Like her father, she placed the education of her children (and of course of her many students at college) at the top of her life priorities. All of her children made her proud with their various academic successes both here in Nigeria as well as in the UK and in Canada. She was also most supportive of her husband’s legal career and when he appeared for the defence in two landmark cases of the early 1960s (the Awolowo Treasonable Felony and Wole Soyinka WNBC cases) Mama would sometimes sit in her husband’s home study to keep him company as he slaved away all night preparing for the next day’s arduous court appearances.

Mama was recruited to be among the pioneer staff of the newly formed Lagos State Ministry of Education. There is no gainsaying the fact that much of the well-deserved reputation that Lagos State now has as the most educationally accomplished State in the nation was developed and nurtured by the tirelessly innovative work of Mama and her team at the State’s Ministry of Education, particularly in the 1960s and 1970s. Even when she was transferred to become Permanent Secretary in the Ministry of Trade and Industry, she quickly adapted to the new challenges of a particularly important area of the development of Lagos State. It was no surprise that when she retired in 1984, Mama was immediately recalled to public service by the government of Lateef K. Jakande and in key positions as Chairman of Eko Hotel, Member of the Civil Service Commission and others.

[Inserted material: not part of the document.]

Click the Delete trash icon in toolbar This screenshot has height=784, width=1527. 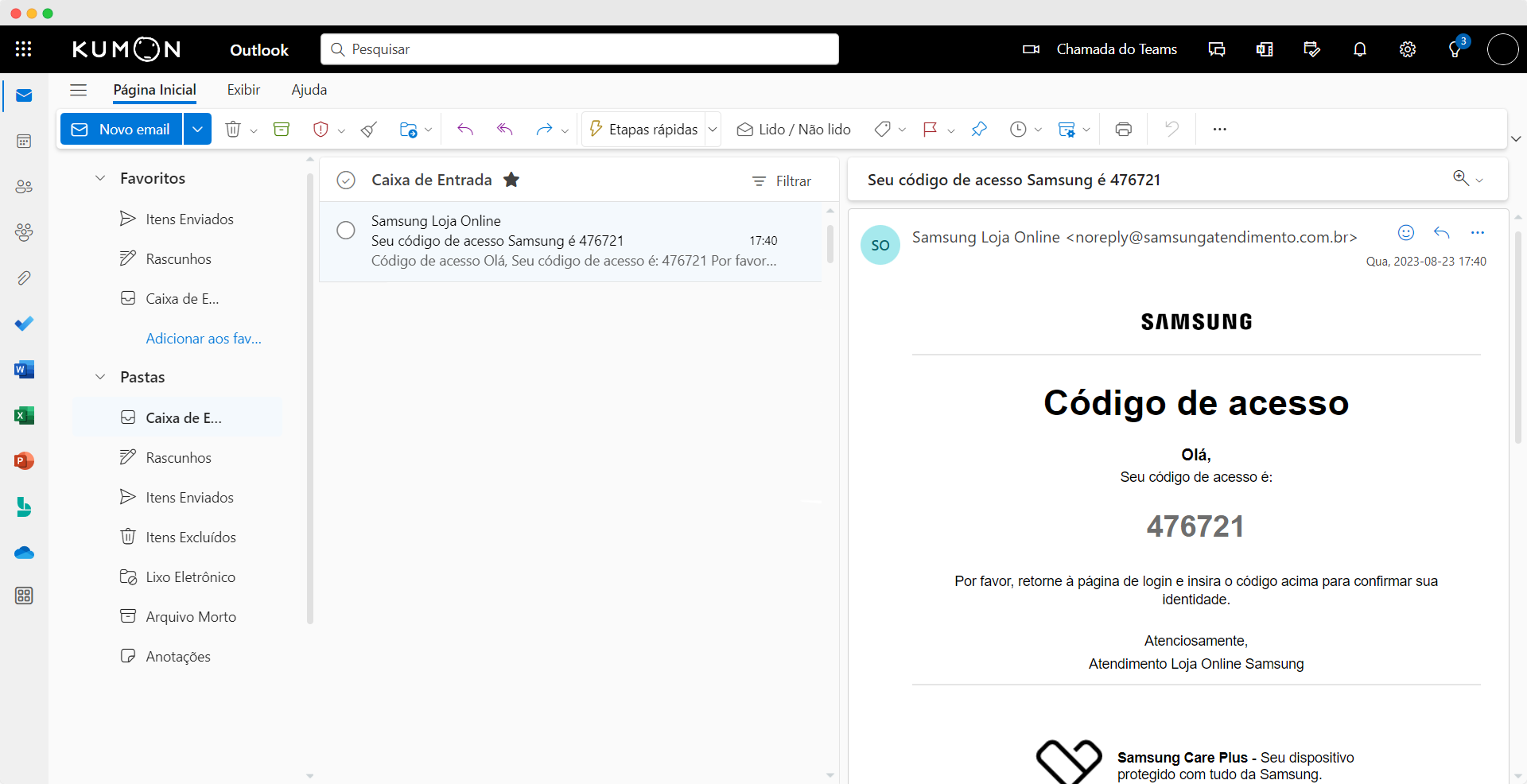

Mama’s 4 children (Dapo, Yetunde, Bimbo and Yomi) are immensely proud of their mother’s wonderfully accomplished and fulfilled life. She was grandmother to 12 and great grandmother to 8, every one of whom loved her with enduring and passionate affection. She is also survived by her only maternal sister, Chief Folake Solanke, SAN and her 3 additional Sekumade-descended grandchildren and 1 great-grandchild. Mama was passionate about music and every opportunity to attend social functions with her husband and friends was never to be missed. She also loved travelling, making an annual Summer’s trip to her favourite city, London. She was honoured with three senior honorary chieftaincy titles, namely:

•Yemoo Okin of Ife, •Muwagun of Ikorodu, •Yeye Oba of Imota, It is impossible to put into mere words just how much this magnificently accomplished and loving woman will be missed.